KEY WORDS: Acne vulgaris, severity, vitamin D

Introduction

Vitamin D has been known primarily to play an important role in maintaining bones and calcium/phosphorus homeostasis.[1,2] Publications about vitamin D have been increasing very fast, and the extra-skeletal effects of vitamin D have become apparent. With the discovery of vitamin D receptors in various tissues, several other biological functions of vitamin D are increasingly recognized and its role in many human diseases, including dermatological diseases, is being profoundly investigated.[2,3,4]

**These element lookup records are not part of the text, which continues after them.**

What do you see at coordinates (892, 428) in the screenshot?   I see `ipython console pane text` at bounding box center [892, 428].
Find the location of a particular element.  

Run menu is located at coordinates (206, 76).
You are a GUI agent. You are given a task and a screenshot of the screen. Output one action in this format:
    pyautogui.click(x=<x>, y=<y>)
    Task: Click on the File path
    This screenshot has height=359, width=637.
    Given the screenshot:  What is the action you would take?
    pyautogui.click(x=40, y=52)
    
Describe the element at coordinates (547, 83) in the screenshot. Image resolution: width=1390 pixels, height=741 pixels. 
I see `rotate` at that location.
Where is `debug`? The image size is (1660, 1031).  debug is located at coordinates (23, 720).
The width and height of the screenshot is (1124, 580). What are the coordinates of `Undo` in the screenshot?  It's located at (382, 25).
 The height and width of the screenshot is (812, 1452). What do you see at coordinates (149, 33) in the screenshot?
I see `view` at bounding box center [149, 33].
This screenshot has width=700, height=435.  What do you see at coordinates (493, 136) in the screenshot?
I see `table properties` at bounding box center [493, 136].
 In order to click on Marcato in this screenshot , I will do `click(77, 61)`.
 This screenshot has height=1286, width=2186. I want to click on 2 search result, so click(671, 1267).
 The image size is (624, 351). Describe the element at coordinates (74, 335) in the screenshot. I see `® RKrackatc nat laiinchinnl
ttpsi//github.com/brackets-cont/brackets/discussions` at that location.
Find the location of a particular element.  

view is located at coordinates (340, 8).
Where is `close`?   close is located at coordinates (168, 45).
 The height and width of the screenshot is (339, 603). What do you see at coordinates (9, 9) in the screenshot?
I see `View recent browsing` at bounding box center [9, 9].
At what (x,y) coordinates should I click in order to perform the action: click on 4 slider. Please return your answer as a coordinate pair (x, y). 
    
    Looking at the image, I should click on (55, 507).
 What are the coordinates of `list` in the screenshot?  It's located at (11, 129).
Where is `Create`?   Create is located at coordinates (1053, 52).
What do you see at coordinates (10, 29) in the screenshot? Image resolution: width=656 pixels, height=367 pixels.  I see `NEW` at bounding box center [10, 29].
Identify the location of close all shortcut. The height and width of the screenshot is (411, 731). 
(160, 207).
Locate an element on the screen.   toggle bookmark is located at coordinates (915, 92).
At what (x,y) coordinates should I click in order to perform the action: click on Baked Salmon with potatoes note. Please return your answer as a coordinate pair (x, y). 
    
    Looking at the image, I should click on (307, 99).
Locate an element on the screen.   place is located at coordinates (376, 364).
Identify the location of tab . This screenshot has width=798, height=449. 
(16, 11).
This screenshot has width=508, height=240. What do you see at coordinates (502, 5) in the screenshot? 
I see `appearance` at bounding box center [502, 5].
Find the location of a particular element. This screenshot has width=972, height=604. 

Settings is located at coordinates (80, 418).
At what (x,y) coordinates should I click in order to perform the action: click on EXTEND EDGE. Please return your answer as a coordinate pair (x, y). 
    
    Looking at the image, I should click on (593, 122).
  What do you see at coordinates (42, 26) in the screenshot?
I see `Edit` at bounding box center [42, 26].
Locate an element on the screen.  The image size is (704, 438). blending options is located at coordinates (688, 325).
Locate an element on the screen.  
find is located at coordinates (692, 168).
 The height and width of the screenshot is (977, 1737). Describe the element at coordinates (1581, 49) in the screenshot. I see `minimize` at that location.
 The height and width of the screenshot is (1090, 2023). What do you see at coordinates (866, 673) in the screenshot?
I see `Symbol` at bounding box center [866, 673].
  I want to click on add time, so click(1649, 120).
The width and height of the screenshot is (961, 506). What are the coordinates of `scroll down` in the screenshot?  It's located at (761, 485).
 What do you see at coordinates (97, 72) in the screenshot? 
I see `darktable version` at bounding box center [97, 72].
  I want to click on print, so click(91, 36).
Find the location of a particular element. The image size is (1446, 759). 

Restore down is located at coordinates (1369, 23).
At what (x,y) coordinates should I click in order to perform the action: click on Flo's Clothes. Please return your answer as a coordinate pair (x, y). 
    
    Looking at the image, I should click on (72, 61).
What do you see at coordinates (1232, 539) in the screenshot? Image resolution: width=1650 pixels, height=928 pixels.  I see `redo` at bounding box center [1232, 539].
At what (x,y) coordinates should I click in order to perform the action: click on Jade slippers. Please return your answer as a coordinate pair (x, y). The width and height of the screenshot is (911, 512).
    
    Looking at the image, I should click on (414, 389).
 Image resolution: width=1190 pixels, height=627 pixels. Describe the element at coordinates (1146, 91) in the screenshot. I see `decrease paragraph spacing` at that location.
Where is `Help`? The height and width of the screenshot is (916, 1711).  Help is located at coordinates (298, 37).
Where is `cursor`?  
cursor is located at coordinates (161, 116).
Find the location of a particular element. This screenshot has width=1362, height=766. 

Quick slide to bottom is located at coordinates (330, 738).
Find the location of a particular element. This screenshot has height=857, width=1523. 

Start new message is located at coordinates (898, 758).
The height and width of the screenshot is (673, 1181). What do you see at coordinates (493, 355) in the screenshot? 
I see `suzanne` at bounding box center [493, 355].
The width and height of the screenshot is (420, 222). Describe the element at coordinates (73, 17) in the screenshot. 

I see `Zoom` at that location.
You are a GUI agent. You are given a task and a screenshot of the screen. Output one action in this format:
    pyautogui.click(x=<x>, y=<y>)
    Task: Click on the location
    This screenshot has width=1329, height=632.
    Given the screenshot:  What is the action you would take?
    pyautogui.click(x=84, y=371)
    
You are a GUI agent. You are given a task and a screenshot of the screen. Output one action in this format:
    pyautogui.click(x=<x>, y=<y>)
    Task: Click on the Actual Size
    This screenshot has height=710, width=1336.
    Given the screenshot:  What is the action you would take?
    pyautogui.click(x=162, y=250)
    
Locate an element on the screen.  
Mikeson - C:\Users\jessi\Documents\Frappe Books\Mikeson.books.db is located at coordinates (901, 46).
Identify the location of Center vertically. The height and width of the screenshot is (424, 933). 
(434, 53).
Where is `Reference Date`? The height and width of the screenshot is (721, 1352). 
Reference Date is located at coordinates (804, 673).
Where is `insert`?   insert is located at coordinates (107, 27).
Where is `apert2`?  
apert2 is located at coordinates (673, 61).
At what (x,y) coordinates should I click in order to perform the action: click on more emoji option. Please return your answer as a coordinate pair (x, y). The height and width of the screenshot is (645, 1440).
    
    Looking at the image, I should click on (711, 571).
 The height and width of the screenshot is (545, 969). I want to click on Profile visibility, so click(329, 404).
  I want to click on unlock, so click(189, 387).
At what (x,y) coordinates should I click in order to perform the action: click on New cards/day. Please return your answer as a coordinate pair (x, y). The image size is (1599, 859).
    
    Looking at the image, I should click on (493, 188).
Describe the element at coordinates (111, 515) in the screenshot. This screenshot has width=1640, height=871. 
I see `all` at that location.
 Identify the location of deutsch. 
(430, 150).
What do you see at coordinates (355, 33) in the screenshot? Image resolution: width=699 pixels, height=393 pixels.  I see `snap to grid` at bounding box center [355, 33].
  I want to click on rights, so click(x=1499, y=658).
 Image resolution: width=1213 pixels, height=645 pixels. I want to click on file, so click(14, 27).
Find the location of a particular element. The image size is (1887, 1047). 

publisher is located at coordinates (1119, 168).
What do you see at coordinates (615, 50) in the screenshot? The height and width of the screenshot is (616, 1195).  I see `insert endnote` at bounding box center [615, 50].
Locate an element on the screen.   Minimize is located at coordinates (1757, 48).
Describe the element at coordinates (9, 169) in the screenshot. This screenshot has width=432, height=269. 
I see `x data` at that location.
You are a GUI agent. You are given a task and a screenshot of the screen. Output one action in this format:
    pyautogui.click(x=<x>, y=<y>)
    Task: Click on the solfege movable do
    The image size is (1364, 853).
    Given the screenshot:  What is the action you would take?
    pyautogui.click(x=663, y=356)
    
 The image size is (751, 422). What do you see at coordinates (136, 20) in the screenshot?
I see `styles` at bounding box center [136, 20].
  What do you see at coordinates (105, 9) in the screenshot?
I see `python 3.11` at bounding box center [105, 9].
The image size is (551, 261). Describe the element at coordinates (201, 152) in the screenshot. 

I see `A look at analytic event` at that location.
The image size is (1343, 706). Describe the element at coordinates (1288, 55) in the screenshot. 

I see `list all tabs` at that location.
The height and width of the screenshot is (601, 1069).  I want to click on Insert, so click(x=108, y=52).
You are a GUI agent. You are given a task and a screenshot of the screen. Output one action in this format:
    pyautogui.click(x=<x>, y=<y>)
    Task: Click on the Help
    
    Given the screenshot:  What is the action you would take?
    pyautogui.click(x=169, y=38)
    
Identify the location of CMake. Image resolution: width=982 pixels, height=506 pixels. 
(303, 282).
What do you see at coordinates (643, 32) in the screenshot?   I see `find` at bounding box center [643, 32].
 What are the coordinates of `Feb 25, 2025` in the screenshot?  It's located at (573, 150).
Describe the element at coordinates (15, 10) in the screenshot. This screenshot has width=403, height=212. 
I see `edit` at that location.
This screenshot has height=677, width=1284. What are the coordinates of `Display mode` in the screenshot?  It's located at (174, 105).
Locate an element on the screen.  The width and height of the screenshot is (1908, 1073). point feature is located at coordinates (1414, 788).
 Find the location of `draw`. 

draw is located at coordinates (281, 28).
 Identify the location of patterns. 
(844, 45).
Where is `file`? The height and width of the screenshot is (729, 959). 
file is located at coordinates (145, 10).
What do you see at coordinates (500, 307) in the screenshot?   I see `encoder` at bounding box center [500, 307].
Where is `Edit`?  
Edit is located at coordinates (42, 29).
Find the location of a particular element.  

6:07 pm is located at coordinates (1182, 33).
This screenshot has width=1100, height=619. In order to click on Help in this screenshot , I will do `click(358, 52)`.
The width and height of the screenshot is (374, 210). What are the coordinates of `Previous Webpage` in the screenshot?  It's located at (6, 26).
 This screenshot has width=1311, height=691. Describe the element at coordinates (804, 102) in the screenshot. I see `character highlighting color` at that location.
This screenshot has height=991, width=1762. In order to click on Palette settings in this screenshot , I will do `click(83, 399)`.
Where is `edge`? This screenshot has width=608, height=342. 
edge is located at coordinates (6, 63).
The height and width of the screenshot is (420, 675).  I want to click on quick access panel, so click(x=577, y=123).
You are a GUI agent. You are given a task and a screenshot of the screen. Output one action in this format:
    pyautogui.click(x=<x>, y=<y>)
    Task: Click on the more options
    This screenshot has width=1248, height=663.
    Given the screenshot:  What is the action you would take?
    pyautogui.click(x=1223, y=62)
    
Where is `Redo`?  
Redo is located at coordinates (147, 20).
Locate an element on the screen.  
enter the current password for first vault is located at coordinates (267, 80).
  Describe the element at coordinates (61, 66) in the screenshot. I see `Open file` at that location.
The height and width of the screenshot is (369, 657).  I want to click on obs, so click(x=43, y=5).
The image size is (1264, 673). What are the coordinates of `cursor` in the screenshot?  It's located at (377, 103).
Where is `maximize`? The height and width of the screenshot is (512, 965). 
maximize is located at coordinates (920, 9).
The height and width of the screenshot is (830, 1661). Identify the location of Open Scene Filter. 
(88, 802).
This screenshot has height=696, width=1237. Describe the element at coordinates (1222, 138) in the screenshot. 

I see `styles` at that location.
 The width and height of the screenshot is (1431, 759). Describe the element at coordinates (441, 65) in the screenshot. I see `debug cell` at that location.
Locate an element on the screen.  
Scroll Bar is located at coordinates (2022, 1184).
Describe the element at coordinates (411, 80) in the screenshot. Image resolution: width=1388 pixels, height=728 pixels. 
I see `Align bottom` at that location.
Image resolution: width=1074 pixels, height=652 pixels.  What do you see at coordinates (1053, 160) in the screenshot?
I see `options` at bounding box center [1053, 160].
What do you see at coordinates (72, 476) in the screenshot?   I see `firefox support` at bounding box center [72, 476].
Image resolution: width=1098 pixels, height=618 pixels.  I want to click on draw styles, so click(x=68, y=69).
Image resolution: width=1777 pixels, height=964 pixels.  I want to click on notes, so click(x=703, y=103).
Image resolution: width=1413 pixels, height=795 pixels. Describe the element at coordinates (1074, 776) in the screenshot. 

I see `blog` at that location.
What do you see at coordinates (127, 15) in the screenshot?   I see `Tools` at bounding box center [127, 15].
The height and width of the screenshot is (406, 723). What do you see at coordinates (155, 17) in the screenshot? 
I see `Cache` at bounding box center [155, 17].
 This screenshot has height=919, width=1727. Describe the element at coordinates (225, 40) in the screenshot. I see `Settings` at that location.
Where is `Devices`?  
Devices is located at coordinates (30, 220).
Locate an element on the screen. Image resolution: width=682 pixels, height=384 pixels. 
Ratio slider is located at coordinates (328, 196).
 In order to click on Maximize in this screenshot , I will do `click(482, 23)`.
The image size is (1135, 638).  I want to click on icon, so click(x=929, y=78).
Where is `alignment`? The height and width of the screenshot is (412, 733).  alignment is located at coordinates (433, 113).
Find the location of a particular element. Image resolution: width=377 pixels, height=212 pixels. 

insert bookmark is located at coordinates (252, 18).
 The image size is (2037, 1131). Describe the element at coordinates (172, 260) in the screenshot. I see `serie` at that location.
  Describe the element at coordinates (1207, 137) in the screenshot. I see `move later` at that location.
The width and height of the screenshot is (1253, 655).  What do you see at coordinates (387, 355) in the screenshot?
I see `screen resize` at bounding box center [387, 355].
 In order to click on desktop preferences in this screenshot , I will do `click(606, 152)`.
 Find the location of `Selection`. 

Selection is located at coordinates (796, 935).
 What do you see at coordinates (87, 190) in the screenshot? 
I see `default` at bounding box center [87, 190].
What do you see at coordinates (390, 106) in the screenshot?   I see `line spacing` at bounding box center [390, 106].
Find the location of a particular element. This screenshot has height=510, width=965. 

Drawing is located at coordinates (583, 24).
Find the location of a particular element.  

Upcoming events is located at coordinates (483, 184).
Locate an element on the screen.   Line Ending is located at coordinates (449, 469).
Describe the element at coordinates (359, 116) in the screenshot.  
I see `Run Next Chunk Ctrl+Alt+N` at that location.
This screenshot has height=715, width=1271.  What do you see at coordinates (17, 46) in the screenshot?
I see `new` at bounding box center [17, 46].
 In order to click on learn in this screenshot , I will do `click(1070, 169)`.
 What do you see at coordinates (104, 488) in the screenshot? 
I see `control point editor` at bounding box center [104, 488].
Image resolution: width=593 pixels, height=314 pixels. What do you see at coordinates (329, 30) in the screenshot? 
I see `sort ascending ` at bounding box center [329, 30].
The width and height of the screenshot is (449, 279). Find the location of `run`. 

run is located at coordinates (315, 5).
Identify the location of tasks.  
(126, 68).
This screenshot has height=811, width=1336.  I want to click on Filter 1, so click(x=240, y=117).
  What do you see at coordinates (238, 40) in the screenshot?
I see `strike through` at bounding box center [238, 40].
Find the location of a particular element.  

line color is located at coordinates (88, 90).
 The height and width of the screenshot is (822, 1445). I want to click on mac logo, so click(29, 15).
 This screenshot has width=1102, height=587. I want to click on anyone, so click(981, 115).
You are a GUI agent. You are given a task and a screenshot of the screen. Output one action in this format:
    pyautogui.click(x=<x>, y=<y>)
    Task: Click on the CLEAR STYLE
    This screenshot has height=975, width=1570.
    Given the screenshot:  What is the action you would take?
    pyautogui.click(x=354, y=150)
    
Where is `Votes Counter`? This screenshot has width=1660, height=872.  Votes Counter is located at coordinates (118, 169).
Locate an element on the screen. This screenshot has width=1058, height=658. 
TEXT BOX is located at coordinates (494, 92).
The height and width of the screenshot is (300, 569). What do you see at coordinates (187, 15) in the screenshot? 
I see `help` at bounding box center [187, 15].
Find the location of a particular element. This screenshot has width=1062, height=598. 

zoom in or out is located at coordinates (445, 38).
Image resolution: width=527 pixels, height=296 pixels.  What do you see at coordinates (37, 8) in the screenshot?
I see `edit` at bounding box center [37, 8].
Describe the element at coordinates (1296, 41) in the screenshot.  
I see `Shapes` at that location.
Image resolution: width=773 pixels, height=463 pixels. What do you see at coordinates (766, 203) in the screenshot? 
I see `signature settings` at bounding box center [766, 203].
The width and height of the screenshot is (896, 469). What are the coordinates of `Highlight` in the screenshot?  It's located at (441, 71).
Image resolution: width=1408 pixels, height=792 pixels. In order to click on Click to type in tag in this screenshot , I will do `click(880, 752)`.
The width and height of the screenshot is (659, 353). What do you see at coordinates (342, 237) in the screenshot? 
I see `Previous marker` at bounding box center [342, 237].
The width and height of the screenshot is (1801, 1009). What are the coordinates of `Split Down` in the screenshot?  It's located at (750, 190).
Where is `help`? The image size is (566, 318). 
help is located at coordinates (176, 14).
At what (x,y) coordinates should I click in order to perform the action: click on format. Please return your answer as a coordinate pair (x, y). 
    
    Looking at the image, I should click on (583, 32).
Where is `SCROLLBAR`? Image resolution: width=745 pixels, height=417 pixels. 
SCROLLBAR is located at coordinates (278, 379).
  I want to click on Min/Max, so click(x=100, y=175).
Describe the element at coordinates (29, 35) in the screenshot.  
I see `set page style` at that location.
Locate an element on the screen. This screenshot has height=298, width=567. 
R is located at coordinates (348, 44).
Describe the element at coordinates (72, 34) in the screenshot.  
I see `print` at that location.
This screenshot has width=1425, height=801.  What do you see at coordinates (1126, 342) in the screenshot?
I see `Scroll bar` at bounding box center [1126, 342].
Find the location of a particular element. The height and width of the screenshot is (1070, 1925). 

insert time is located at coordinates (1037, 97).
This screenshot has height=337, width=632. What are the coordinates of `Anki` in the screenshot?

Acne vulgaris is the most common skin disorder affecting millions of people worldwide, making it the eighth-most prevalent disease worldwide.[5] A few in vitro studies have published data that suggest the possible association between vitamin D and acne pathophysiology.[6,7,8,9] The development of acne vulgaris can be seen through the degree of severity, where the degree is very important to guide the decision of treatment options.[10]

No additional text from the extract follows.